Passage =
>> start

Two variants of institutional origin can be distinguished from our findings. Some groups are endogamic, tracing borders around their own departments, while others more openly associate with external library and information science researchers, either on the national or international front. Although the indicators applied here do not allow us to clearly affirm that these factors impact on group productivity, they do appear to have some repercussions for group prestige, measured by the citations of published work. In fact, there are studies that point out how the presence of the endogamy model (small-world model in co-authorship) is an obstacle to internationalisation. That is, the authors within this model publish less in international journals than authors outside this model (Mali et al. 2010). This practice eventually means lesser productivity and visibility in the academic community and does not encourage the mobility of the researchers. Future studies will allow us to explore the influence of institutional origins in more detail.
Professional category would also seem to be an important factor for group design, fundamentally because only a few R-DHUBIs can direct research projects. For this reason, they appear as central actors. However, a better look at the different time periods studied shows a lack of consistency in the presence of the most influential professors in the input and output groups. This finding could be attributed to the fact that some groups stem from occasional co-authorship but then evolve towards steadier participation in joint research projects. Group G appears to have followed this path, as in its early stages there was no actor with the capacity to accredit projects. Moreover, the professors have a central or key role in the transfer and exchange of information over the network. This is above all true in the case of input, since the persons who actually apply for project funding are normally well-consolidated researchers, with impressive CVs, who do not wish to risk rejection of the proposed funding or project.
On group cohesion
Our findings signal that there is less cohesion in the output networks than in the input networks, which is to be expected, since relationships established through joint participation on a project would imply interconnection of all the actors. With co-authorship, some collaboration is expected to take place among those joining forces on a single common project, but in practice this is not always true. We must bear in mind the division of work and the specialisation of the members who may participate in different stages of a project, leading to different tangible results produced by their particular tasks. Furthermore, it is important to remember that not all the results of a project necessarily become part of a publication or presentation. This limitation must be addressed and assumed when we adopt co-authorship as a unit of analysis of output.
Granted, one aspect revealed by our findings is the existence of collaborative links that go beyond the participation in formal research projects. The activities of research and collaboration tend to spill beyond the framework of accredited programmes and research projects, and can take place, in the core of the academic arena: occasional events such as applying for chairmanship, preparing graduate theses and suchlike would call for interaction between and among professors and researchers.
One key aspect of research group dynamics is the capacity to train departmental members and attract highly qualified foreign researchers so as to obtain resources via mobility and/or competitive projects at the international level. This is related to the idea of 'breeding research', with the capacity to create programmes of mobility, both internal and external, in order to encourage the international training of junior researchers and establish permanent contacts and interchanges between senior researchers. Such relationships will produce higher international profile and visibility. Given the evidence of constrained resources at a global level, providing information about optimal practices can be helpful when financing international projects or taking on staff, trained internally or externally, to optimise departmental resources via collaboration.
Finally, we must again point out that the visualisation of the three periods shown here demonstrates, especially in terms of output, how the emergence of the studied field begins with disconnected or weakly connected nodes that slowly join to form a great number of connected clusters, and eventually become consolidated into a vast network that can clearly be differentiated in view of the thematic specialisation of the component members. The methodology serves to illustrate the extent to which the configuration of input groups is seen reflected in the output groups. It further serves to compare the positions and relations of members, providing for a dual analytical perspective over time.

>> end

Supplied data =
>> start

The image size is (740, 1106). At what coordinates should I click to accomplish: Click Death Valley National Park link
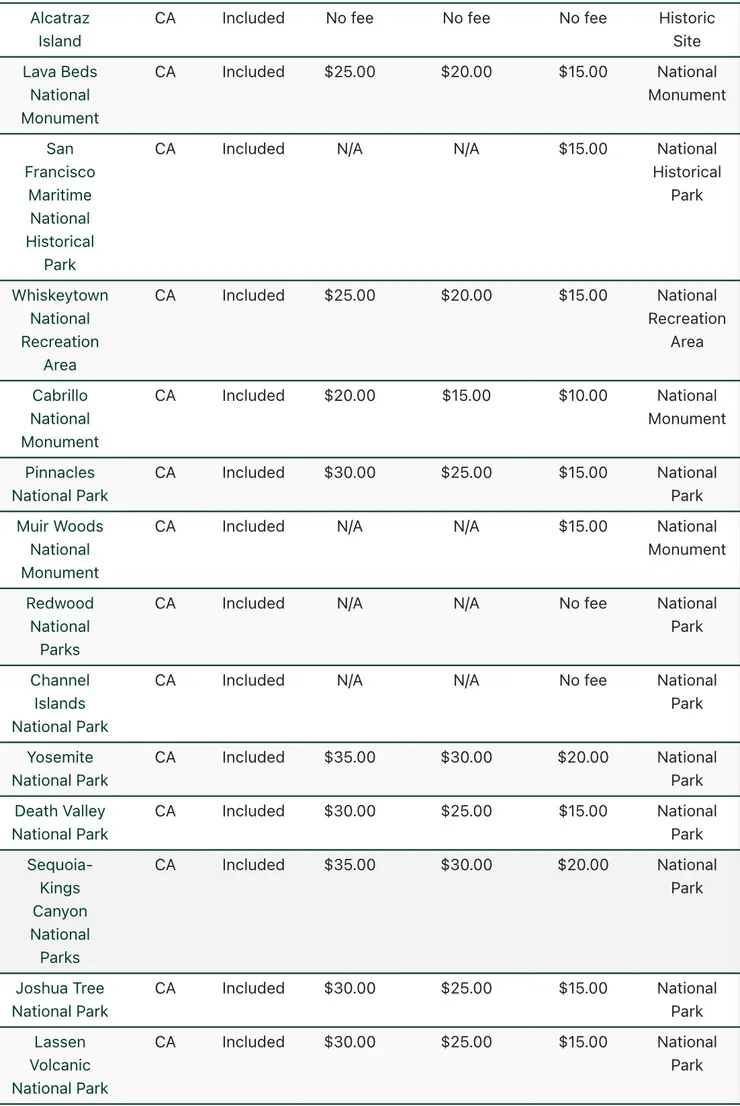point(60,823)
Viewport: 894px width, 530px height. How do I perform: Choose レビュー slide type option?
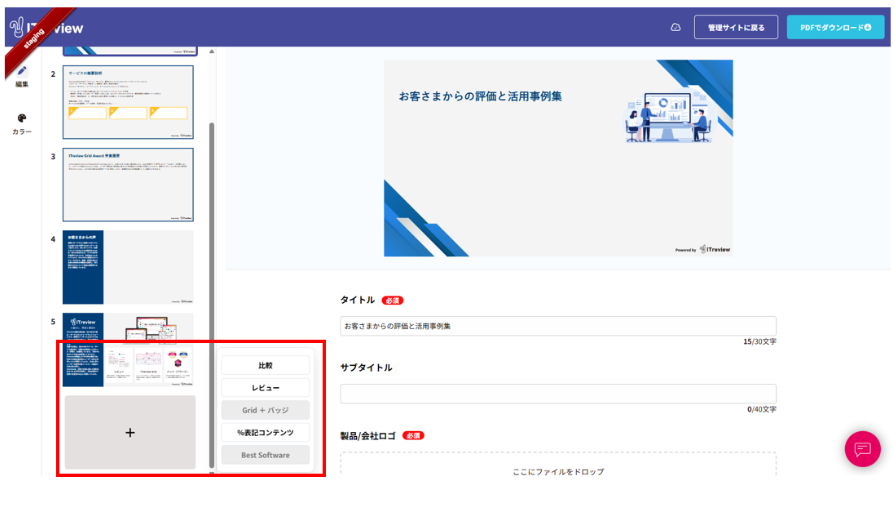pos(265,387)
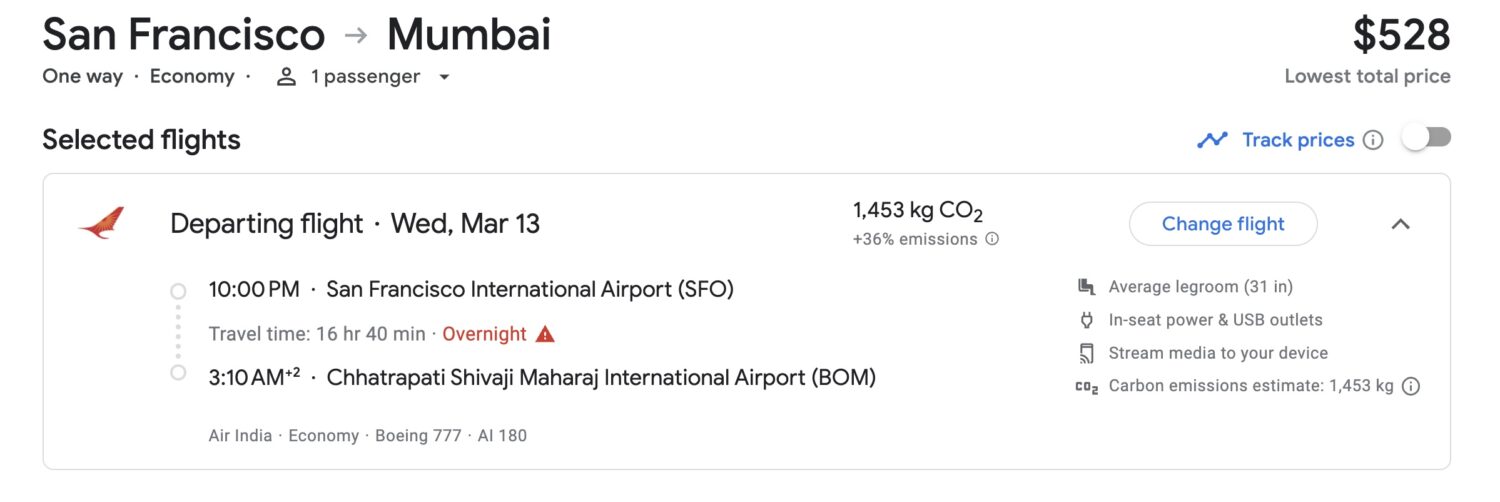
Task: Enable the Track prices toggle switch
Action: [x=1426, y=139]
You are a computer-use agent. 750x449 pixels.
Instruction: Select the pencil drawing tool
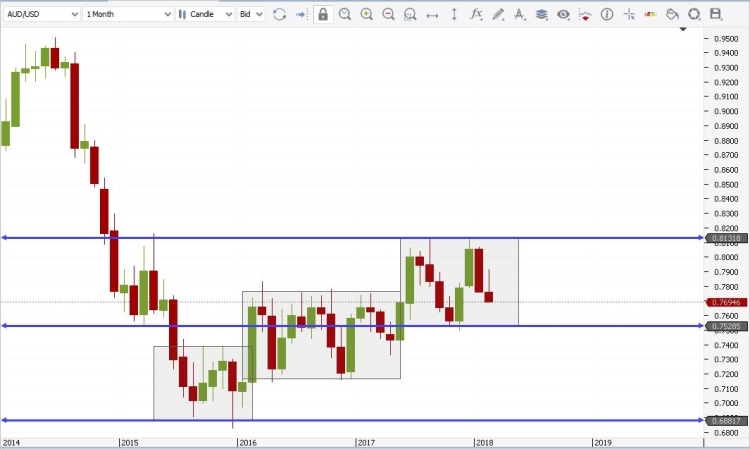click(x=498, y=14)
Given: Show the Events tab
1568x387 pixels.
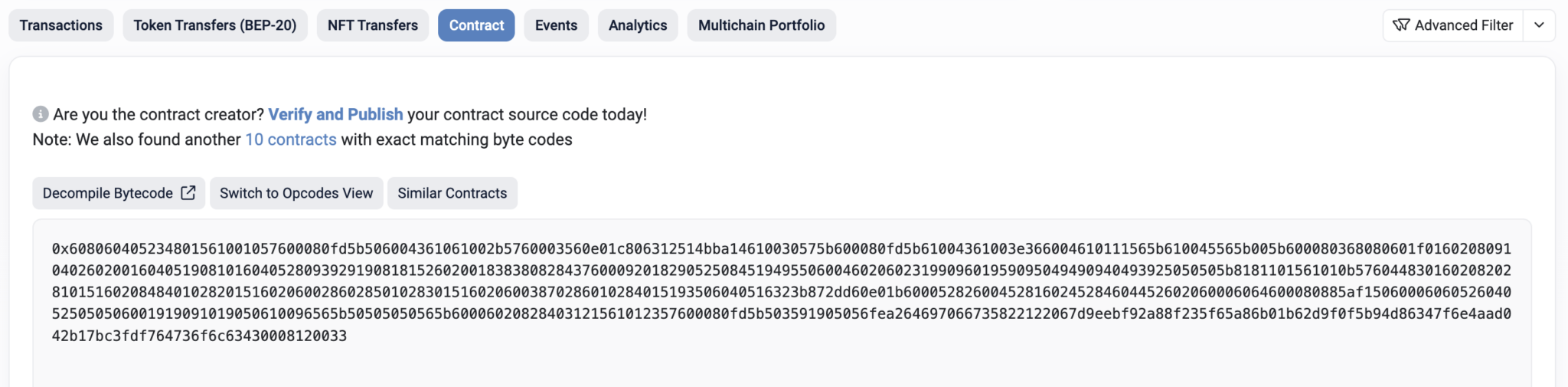Looking at the screenshot, I should pyautogui.click(x=556, y=25).
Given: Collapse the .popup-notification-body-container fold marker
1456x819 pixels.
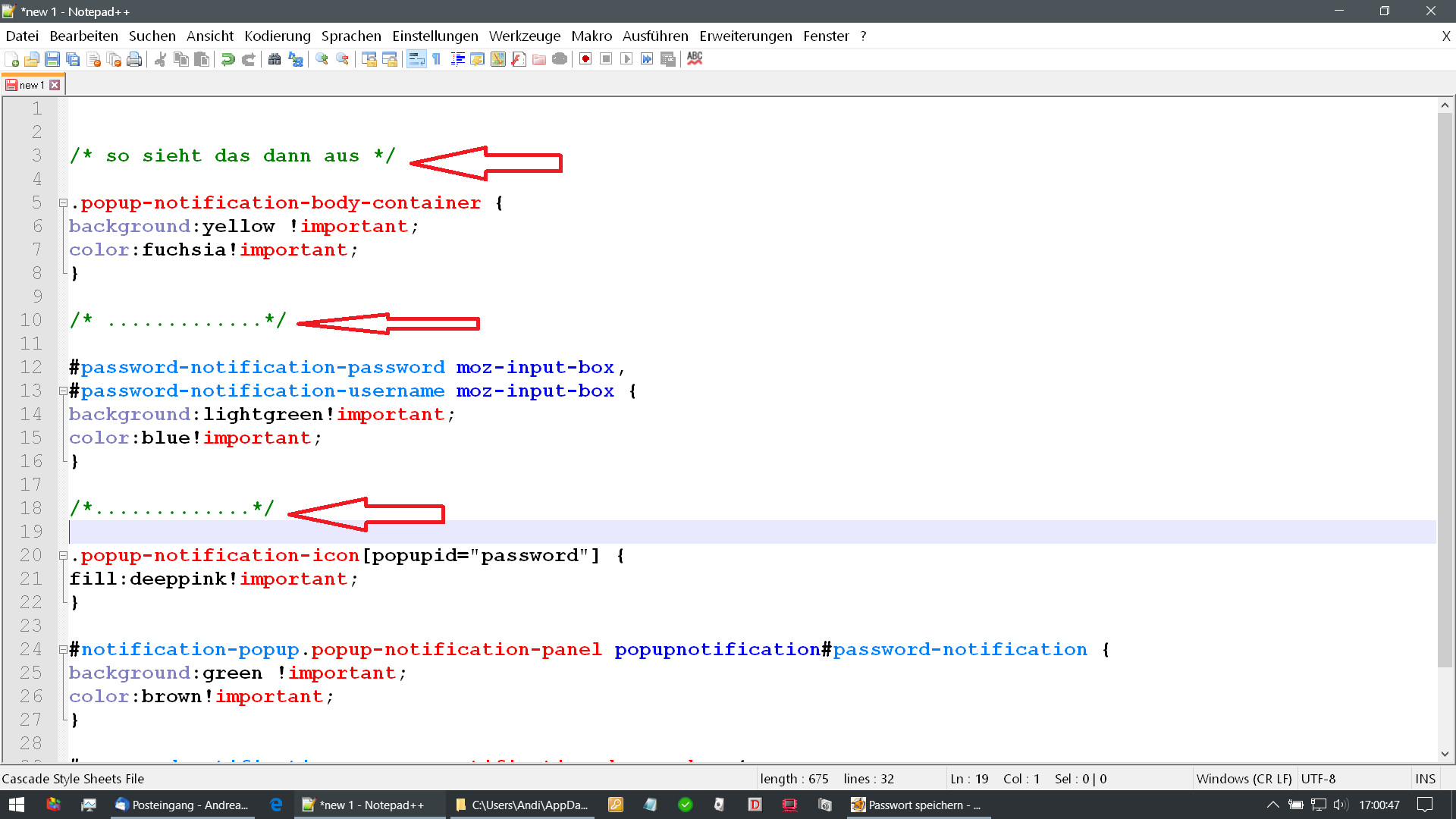Looking at the screenshot, I should 64,202.
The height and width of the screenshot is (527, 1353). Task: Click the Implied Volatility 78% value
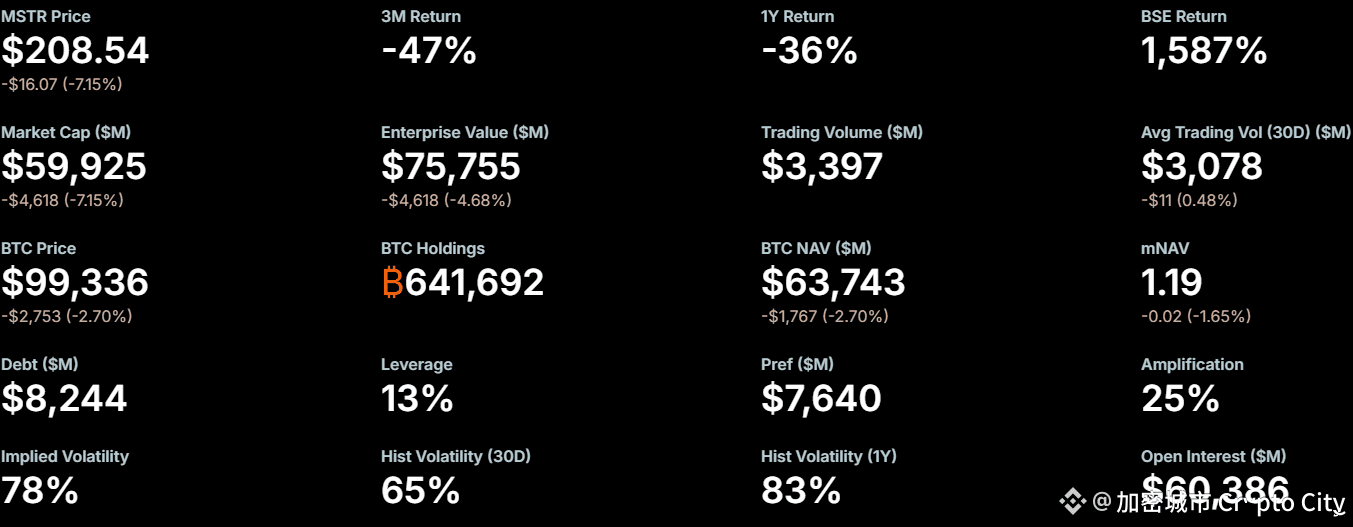pos(40,491)
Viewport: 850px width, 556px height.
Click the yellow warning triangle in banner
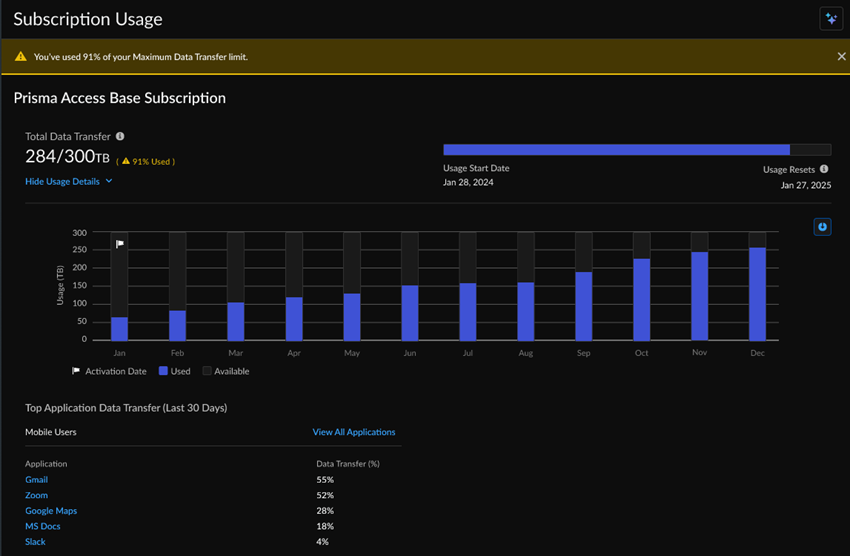click(20, 57)
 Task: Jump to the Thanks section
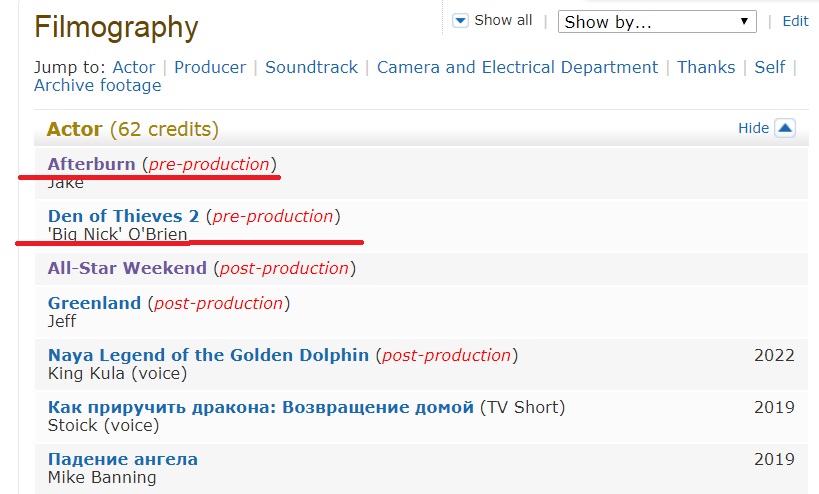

>> end

Exercises =
a) In the passage on research groups, begin at the words "On group cohesion" and stop after "analysis of output.", copying everything between without change.
b) Shorten the paragraph of the passage on research groups that starts "Our findings signal that there is less cohesion" into a brief list that keeps its main facts.
The lines have nothing to do with the passage on research groups.

Per-task outputs =
a)
On group cohesion
Our findings signal that there is less cohesion in the output networks than in the input networks, which is to be expected, since relationships established through joint participation on a project would imply interconnection of all the actors. With co-authorship, some collaboration is expected to take place among those joining forces on a single common project, but in practice this is not always true. We must bear in mind the division of work and the specialisation of the members who may participate in different stages of a project, leading to different tangible results produced by their particular tasks. Furthermore, it is important to remember that not all the results of a project necessarily become part of a publication or presentation. This limitation must be addressed and assumed when we adopt co-authorship as a unit of analysis of output.

b)
- Output networks show less cohesion than input networks. This is expected, since joint participation on a project implies that all actors are interconnected.
- Co-authorship is expected among those working on a common project, but in practice it does not always happen.
- Members divide the work and specialize, taking part in different stages of a project and producing different results from their particular tasks.
- Not all results of a project necessarily become part of a publication or presentation.
- This limitation must be addressed and assumed when co-authorship is used as the unit of analysis of output.